# Problem requirements:
In how many lines of the records does the word "تراجع" appear? Reply with the number and nothing else.

# Source information:
=== Section Start ===

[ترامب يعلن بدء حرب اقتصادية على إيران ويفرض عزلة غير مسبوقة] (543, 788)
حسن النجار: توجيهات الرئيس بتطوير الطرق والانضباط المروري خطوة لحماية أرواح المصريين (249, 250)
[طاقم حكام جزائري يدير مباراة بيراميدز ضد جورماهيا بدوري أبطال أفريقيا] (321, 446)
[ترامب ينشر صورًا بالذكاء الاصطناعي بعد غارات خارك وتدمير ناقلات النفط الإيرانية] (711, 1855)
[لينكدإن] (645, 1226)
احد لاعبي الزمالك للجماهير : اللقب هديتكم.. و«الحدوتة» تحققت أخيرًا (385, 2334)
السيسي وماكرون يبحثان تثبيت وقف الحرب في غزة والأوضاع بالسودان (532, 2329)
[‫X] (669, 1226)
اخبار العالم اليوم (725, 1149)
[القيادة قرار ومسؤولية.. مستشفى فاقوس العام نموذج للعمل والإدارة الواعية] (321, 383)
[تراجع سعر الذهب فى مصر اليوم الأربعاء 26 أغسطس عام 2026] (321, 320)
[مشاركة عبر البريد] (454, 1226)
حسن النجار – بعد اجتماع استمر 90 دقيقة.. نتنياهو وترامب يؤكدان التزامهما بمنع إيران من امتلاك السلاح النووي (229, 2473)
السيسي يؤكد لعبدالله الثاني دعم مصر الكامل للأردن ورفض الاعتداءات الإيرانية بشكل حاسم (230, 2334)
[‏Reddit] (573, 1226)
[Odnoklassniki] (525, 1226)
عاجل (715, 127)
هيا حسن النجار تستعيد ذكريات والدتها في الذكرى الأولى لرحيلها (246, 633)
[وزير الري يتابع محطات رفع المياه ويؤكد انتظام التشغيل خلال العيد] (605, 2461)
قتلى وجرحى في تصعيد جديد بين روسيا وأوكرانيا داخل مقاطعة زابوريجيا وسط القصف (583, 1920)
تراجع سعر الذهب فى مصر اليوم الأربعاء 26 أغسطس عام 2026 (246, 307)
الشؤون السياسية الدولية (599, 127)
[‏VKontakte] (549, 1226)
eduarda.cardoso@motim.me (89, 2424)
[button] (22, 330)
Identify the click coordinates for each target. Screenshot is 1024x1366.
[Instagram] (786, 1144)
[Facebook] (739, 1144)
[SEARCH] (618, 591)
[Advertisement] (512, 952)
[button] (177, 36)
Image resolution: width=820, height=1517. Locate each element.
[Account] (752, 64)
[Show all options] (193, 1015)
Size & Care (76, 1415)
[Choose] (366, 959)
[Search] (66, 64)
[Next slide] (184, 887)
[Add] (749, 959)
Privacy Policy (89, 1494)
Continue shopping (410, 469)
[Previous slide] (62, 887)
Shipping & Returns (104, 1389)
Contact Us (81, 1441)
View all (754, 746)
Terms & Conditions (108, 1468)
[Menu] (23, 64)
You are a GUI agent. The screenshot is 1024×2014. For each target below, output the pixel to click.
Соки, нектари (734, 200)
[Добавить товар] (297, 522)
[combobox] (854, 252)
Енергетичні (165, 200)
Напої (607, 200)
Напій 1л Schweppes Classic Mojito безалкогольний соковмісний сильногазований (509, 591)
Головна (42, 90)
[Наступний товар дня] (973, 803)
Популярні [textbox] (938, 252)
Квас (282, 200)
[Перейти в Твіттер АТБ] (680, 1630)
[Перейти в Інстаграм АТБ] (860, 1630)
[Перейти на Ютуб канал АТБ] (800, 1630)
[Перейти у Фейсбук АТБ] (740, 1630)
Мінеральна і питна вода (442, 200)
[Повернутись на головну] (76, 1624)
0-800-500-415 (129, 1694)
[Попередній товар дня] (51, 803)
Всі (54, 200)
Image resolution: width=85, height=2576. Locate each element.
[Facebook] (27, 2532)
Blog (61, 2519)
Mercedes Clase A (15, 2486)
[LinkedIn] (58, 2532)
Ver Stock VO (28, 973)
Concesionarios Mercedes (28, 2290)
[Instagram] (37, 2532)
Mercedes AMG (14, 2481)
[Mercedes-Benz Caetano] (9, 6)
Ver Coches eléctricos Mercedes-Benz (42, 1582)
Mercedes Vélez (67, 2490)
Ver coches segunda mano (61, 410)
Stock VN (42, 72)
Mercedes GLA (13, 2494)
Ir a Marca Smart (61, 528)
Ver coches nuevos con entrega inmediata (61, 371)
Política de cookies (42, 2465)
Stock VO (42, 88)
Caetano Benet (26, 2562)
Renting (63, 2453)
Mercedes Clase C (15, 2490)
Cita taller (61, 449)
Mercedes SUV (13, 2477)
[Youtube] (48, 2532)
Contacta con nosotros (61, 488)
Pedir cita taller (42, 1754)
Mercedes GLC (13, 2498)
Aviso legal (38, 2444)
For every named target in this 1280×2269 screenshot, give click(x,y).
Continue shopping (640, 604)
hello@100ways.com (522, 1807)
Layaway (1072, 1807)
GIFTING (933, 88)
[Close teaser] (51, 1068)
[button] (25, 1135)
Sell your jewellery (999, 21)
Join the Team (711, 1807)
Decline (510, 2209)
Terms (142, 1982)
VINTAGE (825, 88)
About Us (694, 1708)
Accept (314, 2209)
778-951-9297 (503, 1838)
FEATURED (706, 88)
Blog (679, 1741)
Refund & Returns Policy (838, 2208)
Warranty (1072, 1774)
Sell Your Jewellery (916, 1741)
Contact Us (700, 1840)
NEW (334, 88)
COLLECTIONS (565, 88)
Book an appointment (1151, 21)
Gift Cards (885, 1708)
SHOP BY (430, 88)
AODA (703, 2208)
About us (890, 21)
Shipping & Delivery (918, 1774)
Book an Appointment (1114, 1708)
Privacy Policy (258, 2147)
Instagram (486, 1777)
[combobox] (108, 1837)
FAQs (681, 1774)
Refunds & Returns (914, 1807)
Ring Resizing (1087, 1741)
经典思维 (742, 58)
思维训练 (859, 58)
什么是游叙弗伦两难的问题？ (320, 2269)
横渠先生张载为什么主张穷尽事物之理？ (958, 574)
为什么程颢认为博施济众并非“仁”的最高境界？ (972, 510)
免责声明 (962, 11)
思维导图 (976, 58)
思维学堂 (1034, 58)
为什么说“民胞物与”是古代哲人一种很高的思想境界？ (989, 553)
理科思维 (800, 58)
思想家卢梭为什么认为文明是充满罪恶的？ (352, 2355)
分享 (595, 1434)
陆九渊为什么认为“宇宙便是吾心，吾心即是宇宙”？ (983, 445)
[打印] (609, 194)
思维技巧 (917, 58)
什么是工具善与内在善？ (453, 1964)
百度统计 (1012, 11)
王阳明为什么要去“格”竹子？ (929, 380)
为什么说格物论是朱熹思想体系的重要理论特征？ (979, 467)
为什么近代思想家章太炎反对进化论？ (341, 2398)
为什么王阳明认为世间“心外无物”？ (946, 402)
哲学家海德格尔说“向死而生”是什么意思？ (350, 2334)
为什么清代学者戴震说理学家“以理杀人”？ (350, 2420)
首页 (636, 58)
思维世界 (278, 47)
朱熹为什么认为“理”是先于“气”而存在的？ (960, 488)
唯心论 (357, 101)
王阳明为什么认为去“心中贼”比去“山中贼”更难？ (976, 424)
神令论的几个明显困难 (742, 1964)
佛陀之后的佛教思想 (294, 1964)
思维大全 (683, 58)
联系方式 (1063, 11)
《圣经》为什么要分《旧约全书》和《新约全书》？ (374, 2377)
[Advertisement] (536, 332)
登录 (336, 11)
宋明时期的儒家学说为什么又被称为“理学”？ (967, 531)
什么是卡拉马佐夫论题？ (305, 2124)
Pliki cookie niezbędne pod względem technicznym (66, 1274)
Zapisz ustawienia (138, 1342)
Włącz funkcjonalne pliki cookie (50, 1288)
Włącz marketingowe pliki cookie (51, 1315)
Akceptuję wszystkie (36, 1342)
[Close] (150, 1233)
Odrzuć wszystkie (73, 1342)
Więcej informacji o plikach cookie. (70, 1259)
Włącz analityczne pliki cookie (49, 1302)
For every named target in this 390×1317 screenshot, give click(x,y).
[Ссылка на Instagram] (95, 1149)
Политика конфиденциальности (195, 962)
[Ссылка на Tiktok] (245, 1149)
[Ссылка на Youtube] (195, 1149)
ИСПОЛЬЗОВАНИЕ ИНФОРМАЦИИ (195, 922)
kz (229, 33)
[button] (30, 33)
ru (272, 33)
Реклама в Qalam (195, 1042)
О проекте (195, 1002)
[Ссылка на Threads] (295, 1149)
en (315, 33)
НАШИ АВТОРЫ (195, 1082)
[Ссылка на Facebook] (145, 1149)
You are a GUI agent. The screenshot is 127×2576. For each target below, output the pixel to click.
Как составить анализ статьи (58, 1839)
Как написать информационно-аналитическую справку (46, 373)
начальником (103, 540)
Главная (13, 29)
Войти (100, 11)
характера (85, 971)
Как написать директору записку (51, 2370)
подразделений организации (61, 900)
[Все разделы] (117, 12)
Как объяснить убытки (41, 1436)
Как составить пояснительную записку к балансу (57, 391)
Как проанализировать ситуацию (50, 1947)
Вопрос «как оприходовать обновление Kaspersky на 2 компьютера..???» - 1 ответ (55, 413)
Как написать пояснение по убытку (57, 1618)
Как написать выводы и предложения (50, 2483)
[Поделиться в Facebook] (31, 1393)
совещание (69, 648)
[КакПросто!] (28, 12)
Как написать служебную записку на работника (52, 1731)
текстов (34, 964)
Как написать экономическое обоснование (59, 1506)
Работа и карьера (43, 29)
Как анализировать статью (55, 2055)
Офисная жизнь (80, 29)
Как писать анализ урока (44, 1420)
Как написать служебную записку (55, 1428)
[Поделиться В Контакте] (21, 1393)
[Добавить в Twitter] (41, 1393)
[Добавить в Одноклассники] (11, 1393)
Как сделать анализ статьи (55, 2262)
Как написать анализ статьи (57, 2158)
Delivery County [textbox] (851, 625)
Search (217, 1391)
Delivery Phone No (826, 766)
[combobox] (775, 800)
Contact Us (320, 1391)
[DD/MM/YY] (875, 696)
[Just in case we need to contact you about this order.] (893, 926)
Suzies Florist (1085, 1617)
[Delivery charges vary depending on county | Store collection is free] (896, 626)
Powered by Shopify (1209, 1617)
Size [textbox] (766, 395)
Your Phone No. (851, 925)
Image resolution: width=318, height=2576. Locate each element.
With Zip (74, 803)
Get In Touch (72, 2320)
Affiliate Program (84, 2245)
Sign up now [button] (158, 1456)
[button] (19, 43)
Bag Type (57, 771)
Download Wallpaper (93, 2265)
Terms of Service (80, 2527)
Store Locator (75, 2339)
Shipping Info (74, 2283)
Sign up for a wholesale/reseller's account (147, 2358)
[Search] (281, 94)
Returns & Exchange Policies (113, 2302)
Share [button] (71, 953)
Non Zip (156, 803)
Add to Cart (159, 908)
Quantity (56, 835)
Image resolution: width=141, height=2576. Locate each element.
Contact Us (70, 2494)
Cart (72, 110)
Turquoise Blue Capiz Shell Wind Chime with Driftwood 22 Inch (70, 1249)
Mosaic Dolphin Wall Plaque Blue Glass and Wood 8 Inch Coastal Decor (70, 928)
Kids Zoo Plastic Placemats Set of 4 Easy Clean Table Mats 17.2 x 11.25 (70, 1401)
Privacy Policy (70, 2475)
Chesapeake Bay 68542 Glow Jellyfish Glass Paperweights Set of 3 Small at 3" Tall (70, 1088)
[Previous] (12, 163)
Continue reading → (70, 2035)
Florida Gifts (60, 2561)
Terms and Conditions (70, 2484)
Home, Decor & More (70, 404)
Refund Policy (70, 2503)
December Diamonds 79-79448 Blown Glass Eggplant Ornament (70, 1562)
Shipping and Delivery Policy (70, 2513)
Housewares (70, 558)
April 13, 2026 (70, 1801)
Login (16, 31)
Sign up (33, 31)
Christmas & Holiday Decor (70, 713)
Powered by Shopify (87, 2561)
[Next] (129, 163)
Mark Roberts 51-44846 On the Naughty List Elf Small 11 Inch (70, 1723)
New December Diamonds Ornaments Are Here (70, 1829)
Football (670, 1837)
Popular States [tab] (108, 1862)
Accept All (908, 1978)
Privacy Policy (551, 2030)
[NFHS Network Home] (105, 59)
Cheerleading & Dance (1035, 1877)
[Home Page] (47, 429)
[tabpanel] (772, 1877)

=== Section End ===

# Exercise solution:
2